Herbivory has been suggested for silesaurids in general and Silesaurus in particular based on tooth shape, and a 2014 study by the paleontologists Tai Kubo and Mugino O. Kubo of microwear on its teeth found it consistent with herbivory, though omnivory could not be ruled out. A 2019 study by paleontologist Martin Qvarnström and colleagues examining coprolites (fossil dung) that contained beetles attributed them to Silesaurus based on size and other factors. These researchers suggested that although Silesaurus could exploit plant resources, it was not strictly a plant-eater. They pointed out that the teeth were not numerous or regularly spaced, and lacked the coarse serrations typical in herbivores. They hypothesized that the beak-like jaws were adapted for pecking small insects off the ground like modern birds.

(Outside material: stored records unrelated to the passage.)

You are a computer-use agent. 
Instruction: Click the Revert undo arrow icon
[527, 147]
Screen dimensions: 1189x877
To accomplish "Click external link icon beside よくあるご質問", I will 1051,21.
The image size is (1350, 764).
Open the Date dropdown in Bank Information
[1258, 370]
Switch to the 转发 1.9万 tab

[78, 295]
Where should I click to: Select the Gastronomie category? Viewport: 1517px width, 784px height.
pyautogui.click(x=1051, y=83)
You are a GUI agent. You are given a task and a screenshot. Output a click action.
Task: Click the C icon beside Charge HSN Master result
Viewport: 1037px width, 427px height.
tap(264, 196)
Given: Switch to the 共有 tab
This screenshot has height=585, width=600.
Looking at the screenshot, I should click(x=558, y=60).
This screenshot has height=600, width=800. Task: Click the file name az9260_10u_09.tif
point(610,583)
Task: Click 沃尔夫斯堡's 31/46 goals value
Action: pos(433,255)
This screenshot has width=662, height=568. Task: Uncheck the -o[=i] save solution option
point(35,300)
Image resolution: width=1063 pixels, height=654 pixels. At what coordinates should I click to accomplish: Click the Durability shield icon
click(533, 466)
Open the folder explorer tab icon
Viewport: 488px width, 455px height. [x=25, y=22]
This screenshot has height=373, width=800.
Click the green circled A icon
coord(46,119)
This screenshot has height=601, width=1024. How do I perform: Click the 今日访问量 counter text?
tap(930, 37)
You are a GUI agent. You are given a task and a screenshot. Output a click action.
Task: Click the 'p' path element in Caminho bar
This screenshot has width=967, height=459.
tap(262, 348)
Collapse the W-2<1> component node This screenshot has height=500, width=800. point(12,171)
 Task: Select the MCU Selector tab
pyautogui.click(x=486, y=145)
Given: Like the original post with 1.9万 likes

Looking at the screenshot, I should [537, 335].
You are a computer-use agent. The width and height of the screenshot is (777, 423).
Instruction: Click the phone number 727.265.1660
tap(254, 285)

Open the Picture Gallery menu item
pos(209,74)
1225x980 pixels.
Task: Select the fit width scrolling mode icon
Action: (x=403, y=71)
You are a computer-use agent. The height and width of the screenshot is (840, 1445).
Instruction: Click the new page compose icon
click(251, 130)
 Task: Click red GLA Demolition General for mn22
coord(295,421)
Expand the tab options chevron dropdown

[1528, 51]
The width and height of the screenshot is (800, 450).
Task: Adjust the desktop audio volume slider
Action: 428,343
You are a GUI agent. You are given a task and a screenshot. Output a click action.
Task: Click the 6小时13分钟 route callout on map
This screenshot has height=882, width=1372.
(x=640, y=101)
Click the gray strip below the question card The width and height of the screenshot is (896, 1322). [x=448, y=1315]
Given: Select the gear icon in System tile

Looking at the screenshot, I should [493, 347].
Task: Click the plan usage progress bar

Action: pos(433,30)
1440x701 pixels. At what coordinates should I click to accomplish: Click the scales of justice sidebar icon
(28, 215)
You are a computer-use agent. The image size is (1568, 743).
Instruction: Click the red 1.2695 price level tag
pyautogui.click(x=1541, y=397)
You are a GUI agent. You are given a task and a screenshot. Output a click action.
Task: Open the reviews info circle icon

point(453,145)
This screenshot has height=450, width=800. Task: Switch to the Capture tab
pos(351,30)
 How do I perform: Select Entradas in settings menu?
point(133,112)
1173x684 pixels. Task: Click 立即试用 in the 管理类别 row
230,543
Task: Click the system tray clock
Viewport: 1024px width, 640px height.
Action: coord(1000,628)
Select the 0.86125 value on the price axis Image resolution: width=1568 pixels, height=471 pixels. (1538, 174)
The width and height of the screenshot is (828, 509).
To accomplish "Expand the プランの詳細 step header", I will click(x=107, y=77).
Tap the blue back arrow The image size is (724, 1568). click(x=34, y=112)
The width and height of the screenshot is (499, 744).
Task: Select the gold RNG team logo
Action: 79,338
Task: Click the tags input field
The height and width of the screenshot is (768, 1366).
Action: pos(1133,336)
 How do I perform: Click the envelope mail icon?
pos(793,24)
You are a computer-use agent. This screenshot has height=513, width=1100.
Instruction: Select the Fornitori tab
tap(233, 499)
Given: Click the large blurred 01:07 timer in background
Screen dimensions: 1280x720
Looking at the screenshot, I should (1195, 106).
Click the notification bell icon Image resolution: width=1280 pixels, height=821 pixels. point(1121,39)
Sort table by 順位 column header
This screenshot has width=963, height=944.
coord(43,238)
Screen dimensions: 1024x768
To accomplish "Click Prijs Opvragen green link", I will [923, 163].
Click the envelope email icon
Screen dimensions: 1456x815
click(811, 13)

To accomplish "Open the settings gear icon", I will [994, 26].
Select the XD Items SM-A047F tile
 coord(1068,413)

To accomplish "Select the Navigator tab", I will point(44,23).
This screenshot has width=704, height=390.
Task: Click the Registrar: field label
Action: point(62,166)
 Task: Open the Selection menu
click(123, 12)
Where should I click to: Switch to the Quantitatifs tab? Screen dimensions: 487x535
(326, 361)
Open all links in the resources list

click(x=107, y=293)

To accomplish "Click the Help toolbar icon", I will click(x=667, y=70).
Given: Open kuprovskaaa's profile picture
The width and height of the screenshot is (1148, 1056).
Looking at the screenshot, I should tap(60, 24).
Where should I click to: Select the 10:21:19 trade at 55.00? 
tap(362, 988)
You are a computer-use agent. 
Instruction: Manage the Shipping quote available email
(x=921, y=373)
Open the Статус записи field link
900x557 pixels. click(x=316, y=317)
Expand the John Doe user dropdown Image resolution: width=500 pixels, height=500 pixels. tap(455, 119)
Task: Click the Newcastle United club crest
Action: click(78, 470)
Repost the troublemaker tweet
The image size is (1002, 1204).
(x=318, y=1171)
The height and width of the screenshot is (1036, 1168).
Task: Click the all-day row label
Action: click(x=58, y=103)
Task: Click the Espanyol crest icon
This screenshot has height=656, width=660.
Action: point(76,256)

Silesaurus and silesaurids in general have been considered quadrupedal due to their long, gracile forelimbs. In 2010, the paleontologists Rafał Piechowski and Jerzy Dzik considered such proportions typical of fast-running, quadrupedal animals, but noted that the long tail of Silesaurus which would have acted as a counterweight to the body, as well as the very gracile forelimbs, indicates it retained the ability for fast bipedal running. Piechowski and the paleontologist Mateusz Tałanda concluded in 2020 that the short hindlimbs combined with the elongated forelimbs supported the idea that it was strictly quadrupedal.

== Paleoenvironment ==

Diodorus is known from the base of the Irohalene Mudstone Member (a unit designated as t5) of the Timezgadiouine Formation in Morocco, a diverse assemblage of Triassic tetrapod animals (ancestrally four-limbed animals). This assemblage was previously thought to be of late Carnian age based on biostratigraphy, but detailed age data is lacking for the Triassic of North Africa. As the faunal assemblage of the Timezgadiouine Formation is complex and conflicting, Kammerer and colleagues considered it of either Carnian or Norian age in 2012. In 2013 Langer and colleagues pointed out that the Timezgadiouine Formation had since been correlated in time with the late Carnian Wolfville Formation of Nova Scotia, dating to about 230 million years ago, which would make Diodorus one of the few non-dinosaurian dinosauromorphs of this age. By 2014, Diodorus was one of two or three silesaurids known from the Late Carnian.

The t5 unit of the Irohalene Mudstone Member is characterized by cyclically stacked sandstone interbedded with mudstone, which was deposited in a semi-arid alluvial floodplain with meandering, ephemeral streams. Other fossil animals known from this assemblage include the phytosaur Arganarhinus, the metoposaurid Dutuitosaurus, the archosauromorph Azendohsaurus, the latiscopid Almasaurus, and the dicynodont Moghreberia. Fossilized tetrapod footprints are also known from there, such as the ichnogenera Parachirotherium, Atreipus, and Brachychirotherium.